>>

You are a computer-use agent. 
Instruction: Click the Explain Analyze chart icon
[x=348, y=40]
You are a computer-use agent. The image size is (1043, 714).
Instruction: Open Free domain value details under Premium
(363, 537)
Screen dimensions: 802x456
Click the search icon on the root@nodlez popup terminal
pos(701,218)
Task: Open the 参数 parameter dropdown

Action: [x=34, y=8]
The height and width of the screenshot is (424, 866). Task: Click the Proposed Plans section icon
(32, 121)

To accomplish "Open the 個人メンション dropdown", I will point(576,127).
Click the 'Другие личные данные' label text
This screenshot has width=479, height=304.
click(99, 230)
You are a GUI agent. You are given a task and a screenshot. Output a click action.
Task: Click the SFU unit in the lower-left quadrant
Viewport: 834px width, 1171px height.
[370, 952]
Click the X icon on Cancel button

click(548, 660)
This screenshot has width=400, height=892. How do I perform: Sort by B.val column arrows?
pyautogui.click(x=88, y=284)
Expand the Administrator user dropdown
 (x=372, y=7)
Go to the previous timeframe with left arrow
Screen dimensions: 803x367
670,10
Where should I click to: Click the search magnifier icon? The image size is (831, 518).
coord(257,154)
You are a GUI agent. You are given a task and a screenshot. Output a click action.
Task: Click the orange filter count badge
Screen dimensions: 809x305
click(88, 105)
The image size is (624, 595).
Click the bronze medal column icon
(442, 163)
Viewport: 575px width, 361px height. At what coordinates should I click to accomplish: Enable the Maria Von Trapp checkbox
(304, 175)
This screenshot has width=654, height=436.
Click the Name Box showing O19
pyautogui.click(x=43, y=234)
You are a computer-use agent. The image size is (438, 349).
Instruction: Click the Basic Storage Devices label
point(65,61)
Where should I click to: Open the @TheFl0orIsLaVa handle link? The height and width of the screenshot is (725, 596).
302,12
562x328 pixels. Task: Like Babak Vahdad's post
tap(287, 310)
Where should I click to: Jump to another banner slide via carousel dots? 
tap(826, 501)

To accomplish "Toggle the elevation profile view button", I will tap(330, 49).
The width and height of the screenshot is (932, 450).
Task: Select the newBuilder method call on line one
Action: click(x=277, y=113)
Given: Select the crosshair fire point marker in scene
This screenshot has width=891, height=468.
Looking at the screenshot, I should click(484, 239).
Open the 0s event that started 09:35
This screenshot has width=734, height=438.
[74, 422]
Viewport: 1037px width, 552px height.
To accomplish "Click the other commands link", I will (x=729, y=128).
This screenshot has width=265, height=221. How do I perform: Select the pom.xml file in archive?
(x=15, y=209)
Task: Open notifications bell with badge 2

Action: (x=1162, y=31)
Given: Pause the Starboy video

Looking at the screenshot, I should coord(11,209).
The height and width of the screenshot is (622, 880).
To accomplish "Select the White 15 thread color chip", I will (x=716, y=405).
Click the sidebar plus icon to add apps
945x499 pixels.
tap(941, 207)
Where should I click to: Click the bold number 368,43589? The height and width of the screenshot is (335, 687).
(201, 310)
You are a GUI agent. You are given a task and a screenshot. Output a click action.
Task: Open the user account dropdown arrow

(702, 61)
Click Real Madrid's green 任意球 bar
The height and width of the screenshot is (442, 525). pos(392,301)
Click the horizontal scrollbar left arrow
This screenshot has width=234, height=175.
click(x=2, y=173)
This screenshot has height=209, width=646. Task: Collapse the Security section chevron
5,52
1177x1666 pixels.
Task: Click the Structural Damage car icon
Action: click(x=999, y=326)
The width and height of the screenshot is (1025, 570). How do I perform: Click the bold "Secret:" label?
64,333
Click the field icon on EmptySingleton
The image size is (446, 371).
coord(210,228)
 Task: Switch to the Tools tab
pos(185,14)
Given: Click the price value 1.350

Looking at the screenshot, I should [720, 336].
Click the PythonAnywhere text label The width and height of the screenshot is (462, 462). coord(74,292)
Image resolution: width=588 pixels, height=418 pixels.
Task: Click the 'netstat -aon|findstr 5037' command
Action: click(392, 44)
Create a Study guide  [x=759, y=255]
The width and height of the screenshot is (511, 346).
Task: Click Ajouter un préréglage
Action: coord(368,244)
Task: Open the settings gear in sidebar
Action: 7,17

<<

Task to carry out
All of the entries must be given again, word for word.

Reply
You are a computer-use agent. 
Instruction: Click the Explain Analyze chart icon
[x=348, y=40]
You are a computer-use agent. The image size is (1043, 714).
Instruction: Open Free domain value details under Premium
(363, 537)
Screen dimensions: 802x456
Click the search icon on the root@nodlez popup terminal
pos(701,218)
Task: Open the 参数 parameter dropdown

Action: [x=34, y=8]
The height and width of the screenshot is (424, 866). Task: Click the Proposed Plans section icon
(32, 121)

To accomplish "Open the 個人メンション dropdown", I will point(576,127).
Click the 'Другие личные данные' label text
This screenshot has width=479, height=304.
click(99, 230)
You are a GUI agent. You are given a task and a screenshot. Output a click action.
Task: Click the SFU unit in the lower-left quadrant
Viewport: 834px width, 1171px height.
[370, 952]
Click the X icon on Cancel button

click(548, 660)
This screenshot has width=400, height=892. How do I perform: Sort by B.val column arrows?
pyautogui.click(x=88, y=284)
Expand the Administrator user dropdown
 (x=372, y=7)
Go to the previous timeframe with left arrow
Screen dimensions: 803x367
670,10
Where should I click to: Click the search magnifier icon? The image size is (831, 518).
coord(257,154)
You are a GUI agent. You are given a task and a screenshot. Output a click action.
Task: Click the orange filter count badge
Screen dimensions: 809x305
click(88, 105)
The image size is (624, 595).
Click the bronze medal column icon
(442, 163)
Viewport: 575px width, 361px height. At what coordinates should I click to accomplish: Enable the Maria Von Trapp checkbox
(304, 175)
This screenshot has width=654, height=436.
Click the Name Box showing O19
pyautogui.click(x=43, y=234)
You are a computer-use agent. The image size is (438, 349).
Instruction: Click the Basic Storage Devices label
point(65,61)
Where should I click to: Open the @TheFl0orIsLaVa handle link? The height and width of the screenshot is (725, 596).
302,12
562x328 pixels. Task: Like Babak Vahdad's post
tap(287, 310)
Where should I click to: Jump to another banner slide via carousel dots? 
tap(826, 501)

To accomplish "Toggle the elevation profile view button", I will tap(330, 49).
The width and height of the screenshot is (932, 450).
Task: Select the newBuilder method call on line one
Action: click(x=277, y=113)
Given: Select the crosshair fire point marker in scene
This screenshot has width=891, height=468.
Looking at the screenshot, I should click(484, 239).
Open the 0s event that started 09:35
This screenshot has width=734, height=438.
[74, 422]
Viewport: 1037px width, 552px height.
To accomplish "Click the other commands link", I will (x=729, y=128).
This screenshot has width=265, height=221. How do I perform: Select the pom.xml file in archive?
(x=15, y=209)
Task: Open notifications bell with badge 2

Action: (x=1162, y=31)
Given: Pause the Starboy video

Looking at the screenshot, I should coord(11,209).
The height and width of the screenshot is (622, 880).
To accomplish "Select the White 15 thread color chip", I will (x=716, y=405).
Click the sidebar plus icon to add apps
945x499 pixels.
tap(941, 207)
Where should I click to: Click the bold number 368,43589? The height and width of the screenshot is (335, 687).
(201, 310)
You are a GUI agent. You are given a task and a screenshot. Output a click action.
Task: Open the user account dropdown arrow

(702, 61)
Click Real Madrid's green 任意球 bar
The height and width of the screenshot is (442, 525). pos(392,301)
Click the horizontal scrollbar left arrow
This screenshot has width=234, height=175.
click(x=2, y=173)
This screenshot has height=209, width=646. Task: Collapse the Security section chevron
5,52
1177x1666 pixels.
Task: Click the Structural Damage car icon
Action: click(x=999, y=326)
The width and height of the screenshot is (1025, 570). How do I perform: Click the bold "Secret:" label?
64,333
Click the field icon on EmptySingleton
The image size is (446, 371).
coord(210,228)
 Task: Switch to the Tools tab
pos(185,14)
Given: Click the price value 1.350

Looking at the screenshot, I should [720, 336].
Click the PythonAnywhere text label The width and height of the screenshot is (462, 462). coord(74,292)
Image resolution: width=588 pixels, height=418 pixels.
Task: Click the 'netstat -aon|findstr 5037' command
Action: click(392, 44)
Create a Study guide  [x=759, y=255]
The width and height of the screenshot is (511, 346).
Task: Click Ajouter un préréglage
Action: coord(368,244)
Task: Open the settings gear in sidebar
Action: 7,17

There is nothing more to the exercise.